EXERCISE OBJECTIVE: Within the entries below, find each line containing the word "Follow" and copy it.

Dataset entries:
⟨

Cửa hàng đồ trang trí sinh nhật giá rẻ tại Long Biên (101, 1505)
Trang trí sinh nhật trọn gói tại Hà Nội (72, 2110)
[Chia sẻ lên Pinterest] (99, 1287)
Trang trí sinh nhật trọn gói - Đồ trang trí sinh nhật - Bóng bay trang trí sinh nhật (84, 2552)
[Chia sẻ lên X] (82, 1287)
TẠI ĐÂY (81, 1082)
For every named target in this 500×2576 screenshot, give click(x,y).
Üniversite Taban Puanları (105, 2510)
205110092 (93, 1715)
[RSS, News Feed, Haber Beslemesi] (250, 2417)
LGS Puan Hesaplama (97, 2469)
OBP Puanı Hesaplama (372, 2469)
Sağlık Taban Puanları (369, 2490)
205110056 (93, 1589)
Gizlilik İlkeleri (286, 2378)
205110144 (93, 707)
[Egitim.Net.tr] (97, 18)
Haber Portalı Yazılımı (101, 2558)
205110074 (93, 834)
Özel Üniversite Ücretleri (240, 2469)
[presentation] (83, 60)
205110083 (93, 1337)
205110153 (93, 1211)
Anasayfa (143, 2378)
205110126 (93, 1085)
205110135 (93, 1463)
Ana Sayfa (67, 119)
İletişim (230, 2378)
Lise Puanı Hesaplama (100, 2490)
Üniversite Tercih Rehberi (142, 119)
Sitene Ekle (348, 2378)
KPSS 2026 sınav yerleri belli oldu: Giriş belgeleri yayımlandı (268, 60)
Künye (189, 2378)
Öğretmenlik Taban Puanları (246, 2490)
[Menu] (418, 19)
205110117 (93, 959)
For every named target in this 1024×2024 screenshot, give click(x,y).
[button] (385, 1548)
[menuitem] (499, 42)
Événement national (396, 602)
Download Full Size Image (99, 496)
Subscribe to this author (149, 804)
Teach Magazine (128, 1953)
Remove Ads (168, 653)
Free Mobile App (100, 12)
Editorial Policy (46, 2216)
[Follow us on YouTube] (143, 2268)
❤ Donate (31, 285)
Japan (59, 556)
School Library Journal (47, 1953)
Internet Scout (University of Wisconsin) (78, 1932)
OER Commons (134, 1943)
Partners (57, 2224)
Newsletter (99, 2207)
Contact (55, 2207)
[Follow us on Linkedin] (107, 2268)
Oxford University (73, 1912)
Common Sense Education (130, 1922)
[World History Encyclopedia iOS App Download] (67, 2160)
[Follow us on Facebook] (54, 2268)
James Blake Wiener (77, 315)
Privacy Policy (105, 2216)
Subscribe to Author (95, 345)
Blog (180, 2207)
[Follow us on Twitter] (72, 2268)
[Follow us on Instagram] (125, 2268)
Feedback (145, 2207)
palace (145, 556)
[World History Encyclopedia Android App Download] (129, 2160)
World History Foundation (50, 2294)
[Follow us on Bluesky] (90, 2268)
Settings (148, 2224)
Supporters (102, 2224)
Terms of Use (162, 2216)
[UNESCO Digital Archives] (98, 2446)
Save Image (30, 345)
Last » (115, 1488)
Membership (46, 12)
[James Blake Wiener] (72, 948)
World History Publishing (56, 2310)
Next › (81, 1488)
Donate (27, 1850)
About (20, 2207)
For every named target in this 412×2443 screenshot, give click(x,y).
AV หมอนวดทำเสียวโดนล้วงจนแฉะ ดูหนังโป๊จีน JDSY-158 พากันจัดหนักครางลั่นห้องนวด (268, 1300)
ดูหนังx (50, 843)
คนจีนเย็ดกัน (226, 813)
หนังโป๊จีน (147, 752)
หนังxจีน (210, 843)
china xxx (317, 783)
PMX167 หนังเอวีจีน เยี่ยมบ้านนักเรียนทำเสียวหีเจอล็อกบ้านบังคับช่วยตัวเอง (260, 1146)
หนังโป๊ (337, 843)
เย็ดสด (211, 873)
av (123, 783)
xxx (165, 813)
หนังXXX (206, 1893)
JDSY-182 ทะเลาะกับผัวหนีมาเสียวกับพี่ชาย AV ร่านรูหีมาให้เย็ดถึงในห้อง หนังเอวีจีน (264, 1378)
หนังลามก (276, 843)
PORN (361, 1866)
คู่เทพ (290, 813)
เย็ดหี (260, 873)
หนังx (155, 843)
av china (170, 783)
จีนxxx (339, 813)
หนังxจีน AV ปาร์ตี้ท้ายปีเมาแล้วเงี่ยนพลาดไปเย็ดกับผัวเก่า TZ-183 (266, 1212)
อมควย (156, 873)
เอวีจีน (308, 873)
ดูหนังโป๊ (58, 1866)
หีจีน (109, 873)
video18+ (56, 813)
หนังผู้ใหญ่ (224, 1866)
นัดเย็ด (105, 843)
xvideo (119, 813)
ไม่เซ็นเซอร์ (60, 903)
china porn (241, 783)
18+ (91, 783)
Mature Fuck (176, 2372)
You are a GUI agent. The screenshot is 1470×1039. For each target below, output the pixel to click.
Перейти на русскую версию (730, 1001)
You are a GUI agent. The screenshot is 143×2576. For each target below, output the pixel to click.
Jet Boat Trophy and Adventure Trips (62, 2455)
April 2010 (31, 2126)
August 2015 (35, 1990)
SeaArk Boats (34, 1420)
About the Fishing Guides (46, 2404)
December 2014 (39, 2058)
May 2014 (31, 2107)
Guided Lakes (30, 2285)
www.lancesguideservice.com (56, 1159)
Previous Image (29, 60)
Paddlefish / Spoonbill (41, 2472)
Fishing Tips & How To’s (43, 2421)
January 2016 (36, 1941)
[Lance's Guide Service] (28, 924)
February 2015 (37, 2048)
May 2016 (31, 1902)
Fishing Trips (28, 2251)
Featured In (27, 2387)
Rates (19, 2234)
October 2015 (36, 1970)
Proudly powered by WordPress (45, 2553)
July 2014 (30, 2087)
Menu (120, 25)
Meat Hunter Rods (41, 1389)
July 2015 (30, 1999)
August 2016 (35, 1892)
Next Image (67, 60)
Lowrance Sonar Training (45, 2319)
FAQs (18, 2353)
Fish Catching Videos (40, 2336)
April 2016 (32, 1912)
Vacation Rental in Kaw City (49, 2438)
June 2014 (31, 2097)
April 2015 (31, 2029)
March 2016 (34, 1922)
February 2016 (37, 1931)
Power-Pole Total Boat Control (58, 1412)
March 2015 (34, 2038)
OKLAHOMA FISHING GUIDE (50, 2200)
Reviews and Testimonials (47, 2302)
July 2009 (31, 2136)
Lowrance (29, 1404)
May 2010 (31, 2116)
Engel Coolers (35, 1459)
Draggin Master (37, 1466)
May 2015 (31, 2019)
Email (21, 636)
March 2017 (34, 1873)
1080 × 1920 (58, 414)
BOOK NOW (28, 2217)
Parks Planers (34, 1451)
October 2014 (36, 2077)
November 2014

⟩

SOLUTION FOR THIS PROBLEM:
[Follow us on YouTube] (143, 2268)
[Follow us on Linkedin] (107, 2268)
[Follow us on Facebook] (54, 2268)
[Follow us on Twitter] (72, 2268)
[Follow us on Instagram] (125, 2268)
[Follow us on Bluesky] (90, 2268)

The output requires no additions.